Excerpted text:
--- begin ---

March 14, 2015
Frozen Dead Guy Days
Hours: Around mid-March, Friday 5pm-10pm, Saturday 8am-8pm, Sunday 8am-6pm
David and I decided to stay over-night in Colorado’s beautiful Rocky Mountains. After strolling around Breckenridge beneath the sun, grapple and falling snow (all in one hour), we stopped for an early dinner at Ember. David was the successful orderer this time. I ordered a “simple salad” with the description of heirloom tomato, pecorino cheese, and pesto. I expected slices of tomatoes and cheese. It turned out to be a plate of greens with two cherry tomatoes and some grated cheese. I also ordered the fish that could have used a few more minutes in the oven. David on the other-hand selected tasty shrimp and grits, but for his entrée he may have ordered the best venison I have ever tasted. It was tender enough to cut with a butter knife and was sans “gamey” flavor. Absolutely fantastic! Post dinner we stopped at a pub and played cards as I sipped tequila, and he sipped beer before turning in early.
Saturday called for a visit to Loveland Pass for David to get in a few backcountry boarding runs and then a visit to Nederland for Frozen Dead Guy Days. I’ve wanted to go to this festival for a while, but manage to forget about it or it is bad weather. My friend Kristin reminded me of it and Saturday was a Colorado blue bird day.
The annual festival started in 2002 in honor of Bredo Morstol, Trygve Bauge’s grand-father whose body was transported in dry ice to the United States in 1989 and then stored in liquid nitrogen at the Trans Time cryonics facility in California for three years. Bauge and his mother, Aud decided to relocate in Nederland to open a cryonics facility of their own. When Bauge was deported from the USA for overstaying his visa, his mother kept Bredo cryogenically frozen in a shack behind her home.
Eventually, Aud was evicted for living in a home without electricity or plumbing which is against city code. Aud, concerned that her father Bredo’s body along with two others would thaw along with two others, upon her eviction, told a local reporter who expressed her concerns to local officials. The story caused a sensation which ultimately led to the city banning the storage of bodies with the exception of Bredo who was grand-fathered.
Today, the festival takes place over the first full weekend in March. We only visited on Saturday for a few hours and found the festival quite entertaining. I would definitely go at least one more time after having learned a few tricks and also after having learned of additional events. It is actually possible to tour the Tuff Shed where Bredo is still frozen! I think I’d like to see the documentary about him too. I’m not sure when these events take place.

--- end ---

Challenges:
• a. In the blog post about Frozen Dead Guy Days, what year did the festival start?
• b. Continue the blog post about Frozen Dead Guy Days, picking up after its last sentence.
The listing that comes next has no connection to the blog post about Frozen Dead Guy Days.

Dataset excerpt:

--- begin ---

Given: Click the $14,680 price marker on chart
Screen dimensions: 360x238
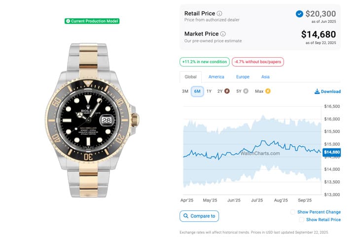Looking at the screenshot, I should (x=331, y=152).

--- end ---

Outputs for the tasks:
• a. 2002

• b.
We came into Nederland from Loveland Pass (which I recommend as there wasn’t any traffic and we could park very close to town) which didn’t appear to be the case from Denver. We arrived just after 12 to see the parade of hearses and coffins. Each coffin team was dressed in costume from Vikings, to the Globetrotters, to cereal mascots. The hearses were decked out with skeletons, hot rod flames and more. For a parade, I found it more entertaining than normal.
After the parade, we took a short stroll through town and then walked down to the park to watch the polar plunge. We ended up getting a great view despite all the people, but in preparation for the polar plunge and coffin races, it might be best to stay across the river from town and find a perch on the hill by the hearses to look down on the events.
The coffin races were hysterical. Teams of seven or so paired off and raced each other around a muddy course with mounds of snow obstructing their way. The self made coffins (some with skis on the bottom) carried a team member as most groups crashed at least once. Sometimes members just got left behind as they chased their team over obstacles to catch up. The pink team (I can’t remember their name) were five time reigning champions. They smoked their opponent, and I am assuming they won again, but we did not stay for the entire event.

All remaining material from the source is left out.